System messages are preserved in their original positions
Oldest non-system messages are removed first
Budget: max_messages - system_count non-system messages kept (newest)

SemanticMemory

Long-term memory with similarity-based retrieval. Stores facts, preferences, and knowledge recalled by relevance to the current query.

from agentspan.agents.semantic_memory import SemanticMemory

memory = SemanticMemory(max_results=3)

memory.add("Customer prefers email communication.")
memory.add("Account is on the Enterprise plan since March 2021.")
memory.add("Last issue: billing discrepancy on invoice #1042.")

context = memory.get_context("What plan am I on?")
# "Relevant context from memory:\n  1. Account is on the Enterprise plan..."

Parameters

Parameter	Type	Default	Description
`store`	`MemoryStore`	`InMemoryStore()`	Storage backend
`max_results`	`int`	`5`	Maximum memories to retrieve per query
`session_id`	`str`	`None`	Optional session scope

Methods

Method	Returns	Description
`add(content, metadata)`	`str` (entry ID)	Store a memory
`search(query, top_k)`	`list[str]`	Return relevant memory content strings
`search_entries(query, top_k)`	`list[MemoryEntry]`	Return full `MemoryEntry` objects
`get_context(query)`	`str`	Get memories formatted for prompt injection
`delete(memory_id)`	`bool`	Delete a memory by ID
`clear()`	—	Delete all memories
`list_all()`	`list[MemoryEntry]`	Return all stored memories

Usage: Expose as a Tool (recommended)

The agent decides when to search and what to query:

from agentspan.agents import Agent, AgentRuntime, tool
from agentspan.agents.semantic_memory import SemanticMemory

memory = SemanticMemory(max_results=3)
memory.add("User prefers Python over JavaScript")
memory.add("User is a senior engineer with 10 years experience")

@tool
def get_context(query: str) -> str:
    """Retrieve relevant context from memory."""
    return memory.get_context(query)

agent = Agent(
    name="assistant",
    model="openai/gpt-4o",
    tools=[get_context],
)

with AgentRuntime() as runtime:
    result = runtime.run(agent, "What language should I use?")
    result.print_result()

Usage: Inject into System Prompt

def build_instructions() -> str:
    context = memory.get_context("relevant query")
    return f"You are a support agent.\n\n{context}"

agent = Agent(
    name="support",
    model="openai/gpt-4o",
    instructions=build_instructions,   # callable
)

Storage Backends

The default InMemoryStore uses Jaccard similarity. Non-persistent — suitable for development.

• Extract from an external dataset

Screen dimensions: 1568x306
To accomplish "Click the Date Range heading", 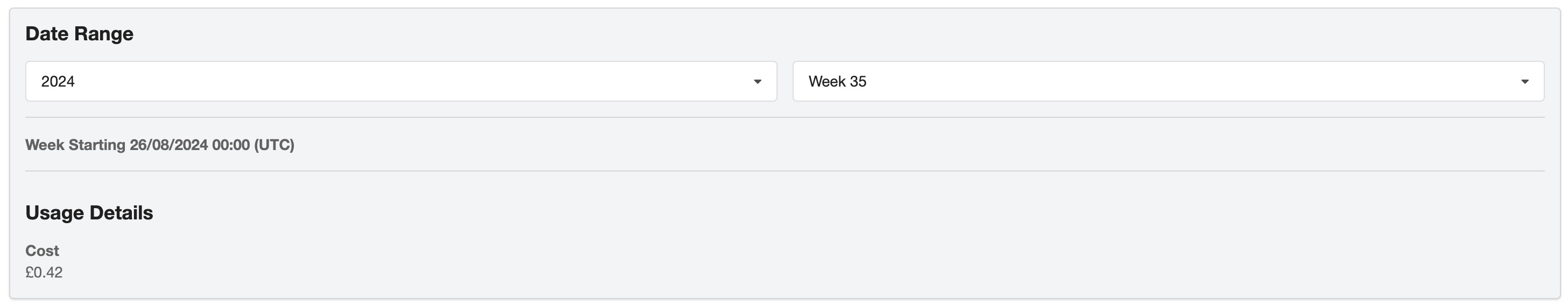I will point(79,33).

For production, implement MemoryStore:

from agentspan.agents.semantic_memory import MemoryStore, MemoryEntry, SemanticMemory

class PineconeStore(MemoryStore):
    def __init__(self, index_name: str, api_key: str):
        self.index = pinecone.Index(index_name, api_key=api_key)

    def add(self, entry: MemoryEntry) -> str:
        embedding = get_embedding(entry.content)
        self.index.upsert([(entry.id, embedding, {"content": entry.content})])
        return entry.id

    def search(self, query: str, top_k: int = 5) -> list[MemoryEntry]:
        embedding = get_embedding(query)
        results = self.index.query(embedding, top_k=top_k)
        return [MemoryEntry(id=r.id, content=r.metadata["content"]) for r in results.matches]

    def delete(self, memory_id: str) -> bool:
        self.index.delete(ids=[memory_id])
        return True

    def clear(self) -> None:
        self.index.delete(delete_all=True)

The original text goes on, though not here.